To Do
- See Wunderlist
- Small changes to the data entry page
- Timestamps on the database for merging BYU data
- We could do a diff of their last db dump and the current one to get what changed
- Check on tuition payment next week
- Starting Monday
- Continue getting organized
- Reread papers, go over Bruno’s course notes, email Bruno
- Continue thinking about:
- equivalence classes,
- sliding window of identity definition (what gets considered to be an equivalence class),
- sliding window of time,
- continuous-time evolving networks.
Agenda
- Questions on funding (see Wunderlist)
- Any new news about the updated database from Shayne? (Getting MSSQL into Postgres)?
- Two weeks I’ll be out over the summer, if possible
- Likely June 13-21
- June 28-July 4 (ASP)
- Would like to work on proposing by end of summer
- Get document ready by June 28 (latest) and propose mid-July (latest)
- Still waiting on Wes for Math requirement
- Got a bill from student accounts, is that taken care of or should I deregister? (Due May 18)
- Go over the notes from the April 17 meeting with all, since they happened after Worthy left
Notes
- Interesting book to look up: Image Processing (textbook) by Rosenfield.
- Reel-time processing of videos (only have one shot as the reel goes across the head)
- Sounds like these current works are doing joint probabilities and/or using adjacency matrices
- We could have a big adjacency matrix, where each node is represented (even if it doesn’t exist at this particular time point). Then, as time progresses, nodes that show up will get edges and a weight.
- What’s missing: Nodes that change identity or merge
- Nodes (something special about them that an adjacency matrix won’t capture)
- Identity-defining characteristics don’t change OR they change the identity of the node
- Ie: a merger at a point in time (think back to the circus diagram)
- Other characteristics do change, though, which need to be captured about the node
- What about merging nodes?
- Can’t do adjacency matrix of all nodes that ever existed (as some groups do) because some are connected in a different way
- ie, a node at one time might be the same identity as two nodes at a previous time who merged
- Those nodes have a connection (linked identity across time), they are fundamentally connected, although different
- So, we have an ancestor-like connection
- It’s not an edge in the graph connecting two+ nodes at a given time, but it’s a connection at an identity level across time.
- Equivalence Classes of Nodes: we can pick a window of identity to determine equivalence classes of nodes over time.

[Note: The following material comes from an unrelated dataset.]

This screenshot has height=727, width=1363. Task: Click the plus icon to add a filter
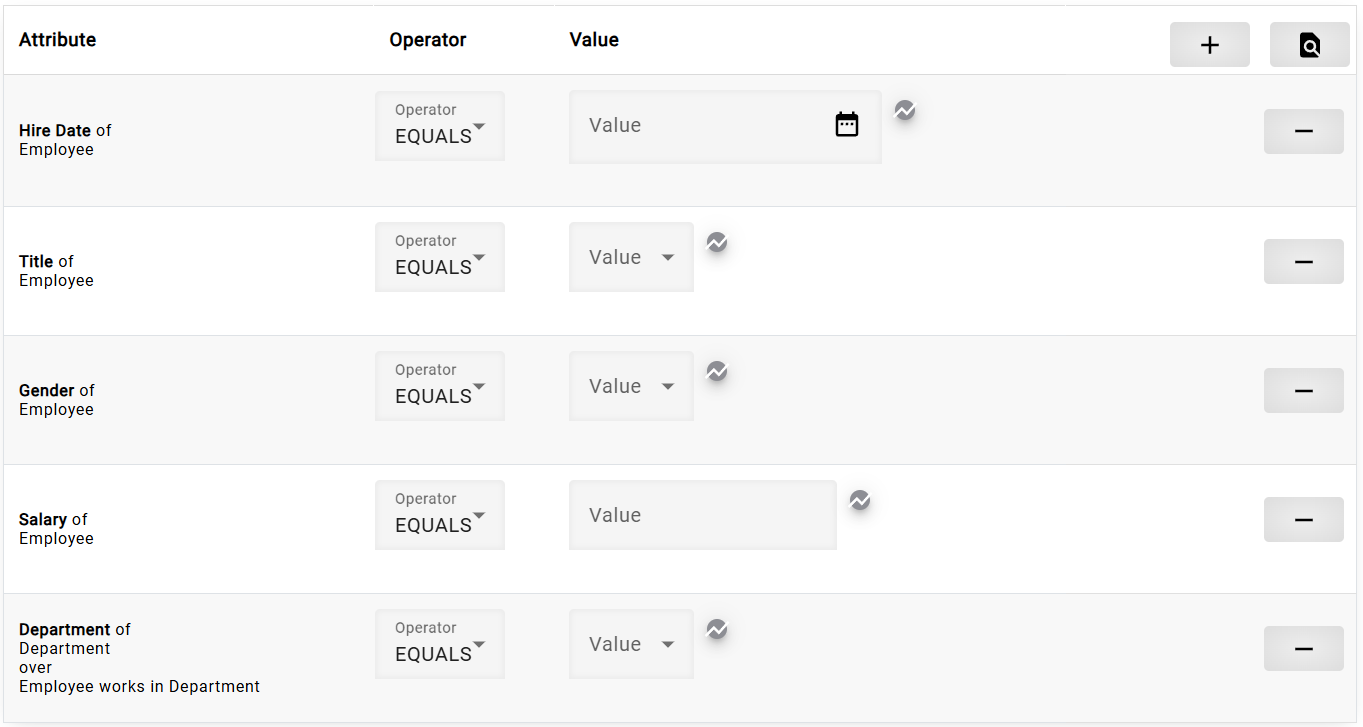click(1209, 44)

- For the circus example, picking identity definition from 1919 will result in only one “type” of node all the way back, since the others merged in. This would show how the relations with “Ringling Bros and Barnum and Bailey” circus’ connections changed over time. However, picking an identity definition from 1881 would show 3 classes over time: Barnum and Bailey (the nodes that merge into this class in the past would be grouped together for all time), Ringling Bros, and then in 1919 something different would happen.
- The Mormon marriages are another story, which we’ve already discussed but using the term “dual” inappropriately.
- Let’s consider we have the marriage lineage flow, but where each node is only the binary marriages. So, this is the binary marriage diagram, in which there is only one husband and wife per marriage.
- We can set the identity window to group marriages identified by the man into an equivalence class, so we’d have an equivalence class per man in our database. This defines the patriarchal marriage diagram. All the marriages for a man are grouped together, and we then consider them one node in our network.
- However, we can also group by woman to get female-oriented equivalence classes and the matriarchal marriage diagram.